The Vara-Skövde cohort is a random population of 2816 participants living in southwestern Sweden, aged 30–74. It was recruited between 2002 and 2005, and followed up in 2012–2014. After excluding participants on insulin therapy or hormone replacement therapy, 1193 individuals (649 men, 544 women) were included in the present study. Fasting blood samples were collected at both visits and stored in biobank. All participants were physically examined by a trained nurse. SHBG was measured with immunoassay technique.
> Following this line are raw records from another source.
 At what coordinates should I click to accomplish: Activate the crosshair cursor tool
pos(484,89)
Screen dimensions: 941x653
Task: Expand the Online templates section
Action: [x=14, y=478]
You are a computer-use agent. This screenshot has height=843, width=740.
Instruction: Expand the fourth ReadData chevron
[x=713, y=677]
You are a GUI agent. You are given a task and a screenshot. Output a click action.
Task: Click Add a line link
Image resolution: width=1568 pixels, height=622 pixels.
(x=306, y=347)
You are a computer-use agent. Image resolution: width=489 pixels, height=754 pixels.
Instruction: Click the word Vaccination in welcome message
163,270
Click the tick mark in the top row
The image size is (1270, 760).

Linear regressions were computed to investigate the association between SHBG and HOMA-Ir both in cross-sectional and longitudinal analyses, adjusting for confounding factors.
The mean follow-up time was 9.7 ± 1.4 years. Concentrations of SHBG were significantly inversely associated with log transformed HOMA-Ir in all groups with estimated standardized slopes (95% CI): men: −0.20 (−0.3;−0.1), premenopausal women: −0.26 (−0.4;−0.2), postmenopausal women: −0.13 (−0.3;−0.0) at visit 1. At visit 2 the results were similar. When comparing the groups, a statistically significant difference was found between men and post-menopausal women (0.12 (0.0;0.2) P value = 0.04). In the fully adjusted model, SHBG at visit 1 was also associated with HOMA-Ir at visit 2, and the estimated slopes were −0.16 (−0.2;−0.1), −0.16 (−0.3;−0.1) and −0.07 (−0.2;0.0) for men, premenopausal and postmenopausal women, respectively.
Levels of SHBG predicted the development of insulin resistance in both men and women, regardless of menopausal state.